__WORK INSTRUCTION__
Give the number of lines in the records below that include "Expand". Reply with that number alone.

__DATA PROVIDED__
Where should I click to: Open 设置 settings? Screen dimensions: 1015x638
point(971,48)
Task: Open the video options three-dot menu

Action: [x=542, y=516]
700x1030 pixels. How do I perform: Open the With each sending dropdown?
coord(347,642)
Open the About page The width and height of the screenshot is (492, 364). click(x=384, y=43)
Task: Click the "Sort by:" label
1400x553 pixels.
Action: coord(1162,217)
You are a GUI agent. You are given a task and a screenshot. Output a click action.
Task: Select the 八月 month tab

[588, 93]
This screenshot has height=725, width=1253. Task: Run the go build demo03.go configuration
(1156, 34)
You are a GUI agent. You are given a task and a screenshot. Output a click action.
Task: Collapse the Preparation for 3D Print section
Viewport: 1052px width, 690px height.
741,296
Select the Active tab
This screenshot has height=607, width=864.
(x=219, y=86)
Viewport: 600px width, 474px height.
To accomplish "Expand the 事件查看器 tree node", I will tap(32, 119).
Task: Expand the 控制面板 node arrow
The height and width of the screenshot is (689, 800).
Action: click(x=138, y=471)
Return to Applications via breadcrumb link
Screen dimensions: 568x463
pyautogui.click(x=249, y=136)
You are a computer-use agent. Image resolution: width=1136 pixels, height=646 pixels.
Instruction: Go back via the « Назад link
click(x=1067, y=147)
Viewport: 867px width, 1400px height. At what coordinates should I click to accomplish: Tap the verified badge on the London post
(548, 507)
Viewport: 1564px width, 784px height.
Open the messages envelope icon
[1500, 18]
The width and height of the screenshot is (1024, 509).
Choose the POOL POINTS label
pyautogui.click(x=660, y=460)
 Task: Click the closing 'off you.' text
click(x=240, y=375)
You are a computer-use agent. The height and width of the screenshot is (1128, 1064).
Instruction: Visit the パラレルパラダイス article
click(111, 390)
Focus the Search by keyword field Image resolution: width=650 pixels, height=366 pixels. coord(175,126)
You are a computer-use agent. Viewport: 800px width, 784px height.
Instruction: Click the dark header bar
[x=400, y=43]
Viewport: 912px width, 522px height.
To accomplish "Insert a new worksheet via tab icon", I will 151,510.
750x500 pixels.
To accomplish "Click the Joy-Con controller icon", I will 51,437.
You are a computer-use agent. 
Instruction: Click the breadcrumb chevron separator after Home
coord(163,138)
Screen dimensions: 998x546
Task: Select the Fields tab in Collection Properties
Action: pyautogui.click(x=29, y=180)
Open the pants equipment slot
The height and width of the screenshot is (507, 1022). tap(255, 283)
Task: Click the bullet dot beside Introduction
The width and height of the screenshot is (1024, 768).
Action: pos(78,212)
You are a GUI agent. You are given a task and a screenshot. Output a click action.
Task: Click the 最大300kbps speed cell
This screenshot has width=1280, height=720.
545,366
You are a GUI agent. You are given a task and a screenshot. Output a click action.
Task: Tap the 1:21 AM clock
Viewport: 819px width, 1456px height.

__PROBLEM SOLUTION__
2